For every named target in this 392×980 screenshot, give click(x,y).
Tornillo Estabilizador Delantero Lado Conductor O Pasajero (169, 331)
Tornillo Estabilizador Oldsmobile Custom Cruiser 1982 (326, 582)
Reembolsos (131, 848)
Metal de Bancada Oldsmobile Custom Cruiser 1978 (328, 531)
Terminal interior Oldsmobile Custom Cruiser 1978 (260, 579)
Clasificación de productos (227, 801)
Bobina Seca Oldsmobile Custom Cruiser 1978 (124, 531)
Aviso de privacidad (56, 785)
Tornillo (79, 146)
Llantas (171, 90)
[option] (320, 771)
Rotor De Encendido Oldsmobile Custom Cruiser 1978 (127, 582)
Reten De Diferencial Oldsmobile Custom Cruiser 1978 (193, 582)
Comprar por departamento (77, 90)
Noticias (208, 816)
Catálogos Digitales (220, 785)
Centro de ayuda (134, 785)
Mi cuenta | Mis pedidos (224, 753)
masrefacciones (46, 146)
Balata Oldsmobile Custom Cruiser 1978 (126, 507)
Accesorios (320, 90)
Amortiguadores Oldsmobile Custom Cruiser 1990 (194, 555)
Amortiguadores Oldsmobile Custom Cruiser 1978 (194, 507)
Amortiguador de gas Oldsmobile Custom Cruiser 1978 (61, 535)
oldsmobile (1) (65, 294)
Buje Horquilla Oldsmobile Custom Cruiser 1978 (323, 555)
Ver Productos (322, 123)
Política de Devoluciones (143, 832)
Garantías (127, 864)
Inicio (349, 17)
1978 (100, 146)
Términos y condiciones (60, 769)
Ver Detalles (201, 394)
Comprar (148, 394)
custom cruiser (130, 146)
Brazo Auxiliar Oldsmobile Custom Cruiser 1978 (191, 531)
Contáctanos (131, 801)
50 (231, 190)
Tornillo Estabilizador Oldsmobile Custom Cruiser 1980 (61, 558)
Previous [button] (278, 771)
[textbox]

◆ ◆ ◆ ◆ ◆ ◆ ◆

Given problem >> Reproduce every one of the lines above verbatim, from the first to the last.

Answer in full >>
For every named target in this 392×980 screenshot, give click(x,y).
Tornillo Estabilizador Delantero Lado Conductor O Pasajero (169, 331)
Tornillo Estabilizador Oldsmobile Custom Cruiser 1982 (326, 582)
Reembolsos (131, 848)
Metal de Bancada Oldsmobile Custom Cruiser 1978 (328, 531)
Terminal interior Oldsmobile Custom Cruiser 1978 (260, 579)
Clasificación de productos (227, 801)
Bobina Seca Oldsmobile Custom Cruiser 1978 (124, 531)
Aviso de privacidad (56, 785)
Tornillo (79, 146)
Llantas (171, 90)
[option] (320, 771)
Rotor De Encendido Oldsmobile Custom Cruiser 1978 (127, 582)
Reten De Diferencial Oldsmobile Custom Cruiser 1978 (193, 582)
Comprar por departamento (77, 90)
Noticias (208, 816)
Catálogos Digitales (220, 785)
Centro de ayuda (134, 785)
Mi cuenta | Mis pedidos (224, 753)
masrefacciones (46, 146)
Balata Oldsmobile Custom Cruiser 1978 (126, 507)
Accesorios (320, 90)
Amortiguadores Oldsmobile Custom Cruiser 1990 (194, 555)
Amortiguadores Oldsmobile Custom Cruiser 1978 (194, 507)
Amortiguador de gas Oldsmobile Custom Cruiser 1978 (61, 535)
oldsmobile (1) (65, 294)
Buje Horquilla Oldsmobile Custom Cruiser 1978 (323, 555)
Ver Productos (322, 123)
Política de Devoluciones (143, 832)
Garantías (127, 864)
Inicio (349, 17)
1978 (100, 146)
Términos y condiciones (60, 769)
Ver Detalles (201, 394)
Comprar (148, 394)
custom cruiser (130, 146)
Brazo Auxiliar Oldsmobile Custom Cruiser 1978 (191, 531)
Contáctanos (131, 801)
50 (231, 190)
Tornillo Estabilizador Oldsmobile Custom Cruiser 1980 (61, 558)
Previous [button] (278, 771)
[textbox]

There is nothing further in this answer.